__確認用本文__
50歳を越えたら気を付けましょう
皆さんこんにちは。東海内科・内視鏡クリニック院長の神谷です。今回は帯状疱疹について、帯状疱疹後神経痛を含めてお話させていただきたいと思います。
帯状疱疹とは?
帯状疱疹(たいじょうほうしん)は、過去に水痘(水ぼうそう)にかかった人に発症する病気です。水痘の原因となるウイルスである水痘・帯状疱疹ウイルス(VZV:Varicella Zoster Virus) が、体内に潜伏し、免疫力が低下した時に再活性化することで発症します。このウイルスは一度感染すると、神経節に潜伏し、免疫力が低下した時に再活性化することがあります。その結果、神経を通じて痛みや水疱を伴う発疹が発生します。50歳代から発症率が高くなり、80歳までに約3人に1人が発症すると言われています
帯状疱疹の症状は?
- 痛み: 帯状疱疹の最初の兆候は、神経に沿った刺すような痛みや違和感です。痛みは片側にのみ現れることが多いです。
- 発疹: 痛みが始まってから数日後、赤い発疹が帯状に現れます。発疹は水疱(みずぶくれ)になり、数日から1週間ほどでかさぶたができて治癒しますが、強い痛みを伴うことが多いです。
- かゆみ: 発疹が治るにつれてかゆみを伴うことがあります。
- 神経痛: 発疹が治っても、しばしば神経に沿った痛みが残ることがあり、これが「帯状疱疹後神経痛」と呼ばれる状態です。
発症する場所
帯状疱疹は、通常、神経に沿って体の一部に帯状に広がります。最もよく見られる場所は胸部や背中ですが、顔などに出現することもあります。
帯状疱疹の原因となる要因
帯状疱疹は、免疫力が低下した時に発症することが多く、以下の方に発症しやすくなります。
- 加齢: 高齢になると免疫力が低下し、帯状疱疹の発症リスクが高まります。特に50歳以上で発症リスクが高まります。
- 免疫抑制状態: 免疫力が低下する病気(HIV/AIDS、がん)や、免疫抑制薬(ステロイド、抗がん剤)の使用は帯状疱疹のリスクを高めます。
- ストレス: 精神的・身体的なストレスも免疫力に影響を与え、帯状疱疹を引き起こす一因となります。
治療
帯状疱疹は、早期に抗ウイルス薬の治療を開始することで症状を軽減させ、合併症のリスクを減らすことができます。
帯状疱疹の治療には、以下の抗ウイルス薬が主に使用されます。
1. アシクロビル(商品名:ゾビラックス)

__データ抜粋__
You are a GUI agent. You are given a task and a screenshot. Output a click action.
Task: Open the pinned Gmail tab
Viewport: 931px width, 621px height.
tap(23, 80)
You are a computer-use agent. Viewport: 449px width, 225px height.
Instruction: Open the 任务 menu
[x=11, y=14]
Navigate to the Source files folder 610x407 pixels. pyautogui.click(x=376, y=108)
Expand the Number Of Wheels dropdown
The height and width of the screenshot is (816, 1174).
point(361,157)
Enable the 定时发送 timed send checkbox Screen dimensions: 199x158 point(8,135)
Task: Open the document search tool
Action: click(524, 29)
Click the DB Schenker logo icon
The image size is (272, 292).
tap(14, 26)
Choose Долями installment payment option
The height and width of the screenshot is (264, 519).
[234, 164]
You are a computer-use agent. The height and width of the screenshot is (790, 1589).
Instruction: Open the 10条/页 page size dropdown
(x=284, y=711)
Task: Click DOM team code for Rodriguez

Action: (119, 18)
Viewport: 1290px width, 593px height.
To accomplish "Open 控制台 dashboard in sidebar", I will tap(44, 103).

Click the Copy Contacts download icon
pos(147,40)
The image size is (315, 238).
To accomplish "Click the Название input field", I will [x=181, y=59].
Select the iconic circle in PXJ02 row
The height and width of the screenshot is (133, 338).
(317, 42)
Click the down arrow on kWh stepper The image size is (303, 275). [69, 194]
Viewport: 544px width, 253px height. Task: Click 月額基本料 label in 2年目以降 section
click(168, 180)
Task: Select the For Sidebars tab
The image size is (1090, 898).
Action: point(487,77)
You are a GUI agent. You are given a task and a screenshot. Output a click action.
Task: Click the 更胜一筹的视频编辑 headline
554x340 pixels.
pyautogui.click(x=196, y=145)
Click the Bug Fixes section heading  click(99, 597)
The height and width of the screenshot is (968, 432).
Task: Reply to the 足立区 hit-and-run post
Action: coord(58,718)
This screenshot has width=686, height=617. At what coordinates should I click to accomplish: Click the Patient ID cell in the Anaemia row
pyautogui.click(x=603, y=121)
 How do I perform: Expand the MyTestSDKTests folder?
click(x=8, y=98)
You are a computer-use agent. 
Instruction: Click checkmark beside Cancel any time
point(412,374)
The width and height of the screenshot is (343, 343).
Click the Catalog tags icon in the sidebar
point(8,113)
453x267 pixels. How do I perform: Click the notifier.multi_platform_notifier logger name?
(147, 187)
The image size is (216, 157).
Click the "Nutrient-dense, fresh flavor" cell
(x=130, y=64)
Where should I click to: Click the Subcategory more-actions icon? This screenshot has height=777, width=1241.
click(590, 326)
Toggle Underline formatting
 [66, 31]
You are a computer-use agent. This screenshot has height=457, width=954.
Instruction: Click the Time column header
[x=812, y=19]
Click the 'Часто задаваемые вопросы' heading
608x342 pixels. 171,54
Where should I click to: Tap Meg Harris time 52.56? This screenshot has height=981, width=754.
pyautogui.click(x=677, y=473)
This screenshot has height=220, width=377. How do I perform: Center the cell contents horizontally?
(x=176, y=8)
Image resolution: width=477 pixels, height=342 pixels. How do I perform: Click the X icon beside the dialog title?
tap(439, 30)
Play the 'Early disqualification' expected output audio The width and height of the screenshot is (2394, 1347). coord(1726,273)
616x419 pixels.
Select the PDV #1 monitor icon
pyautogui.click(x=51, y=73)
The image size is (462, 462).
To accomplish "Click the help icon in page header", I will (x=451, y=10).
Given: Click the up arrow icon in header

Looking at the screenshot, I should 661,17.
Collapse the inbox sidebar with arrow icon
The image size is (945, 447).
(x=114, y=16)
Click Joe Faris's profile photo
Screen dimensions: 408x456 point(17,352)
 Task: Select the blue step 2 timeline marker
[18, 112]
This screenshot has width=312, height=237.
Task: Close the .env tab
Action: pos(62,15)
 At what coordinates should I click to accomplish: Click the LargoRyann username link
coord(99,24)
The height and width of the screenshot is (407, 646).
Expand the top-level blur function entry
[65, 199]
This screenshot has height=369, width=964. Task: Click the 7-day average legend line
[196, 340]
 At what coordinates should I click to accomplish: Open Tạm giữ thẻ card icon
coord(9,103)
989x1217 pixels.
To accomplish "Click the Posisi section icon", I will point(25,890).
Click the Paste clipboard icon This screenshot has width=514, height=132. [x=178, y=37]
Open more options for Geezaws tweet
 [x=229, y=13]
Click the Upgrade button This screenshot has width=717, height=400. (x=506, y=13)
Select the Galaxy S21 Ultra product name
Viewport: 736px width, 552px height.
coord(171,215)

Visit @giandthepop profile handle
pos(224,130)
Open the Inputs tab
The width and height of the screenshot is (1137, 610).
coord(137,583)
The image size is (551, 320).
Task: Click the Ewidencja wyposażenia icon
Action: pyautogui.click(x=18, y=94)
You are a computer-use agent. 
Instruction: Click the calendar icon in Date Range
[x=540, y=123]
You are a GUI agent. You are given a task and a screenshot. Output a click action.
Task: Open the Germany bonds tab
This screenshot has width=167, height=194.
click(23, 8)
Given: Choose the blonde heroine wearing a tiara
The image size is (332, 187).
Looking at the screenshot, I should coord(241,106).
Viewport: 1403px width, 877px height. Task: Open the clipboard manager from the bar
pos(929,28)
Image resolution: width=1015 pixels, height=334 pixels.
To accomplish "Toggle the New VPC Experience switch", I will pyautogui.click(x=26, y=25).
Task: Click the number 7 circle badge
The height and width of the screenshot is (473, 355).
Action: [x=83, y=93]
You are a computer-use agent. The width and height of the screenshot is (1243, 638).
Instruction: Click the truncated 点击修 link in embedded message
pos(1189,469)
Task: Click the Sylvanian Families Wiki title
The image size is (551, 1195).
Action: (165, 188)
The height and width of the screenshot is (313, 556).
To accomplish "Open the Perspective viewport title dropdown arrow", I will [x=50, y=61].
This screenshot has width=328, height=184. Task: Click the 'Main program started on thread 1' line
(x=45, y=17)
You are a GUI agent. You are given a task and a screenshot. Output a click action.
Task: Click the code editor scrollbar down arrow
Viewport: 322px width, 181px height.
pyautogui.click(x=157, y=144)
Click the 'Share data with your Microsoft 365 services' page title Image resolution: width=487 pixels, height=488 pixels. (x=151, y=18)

__課題の目的__
帯状疱疹についての本文では、80歳までにどのくらいの割合の人が帯状疱疹を発症すると言われていますか?

__課題の解答__
約3人に1人です。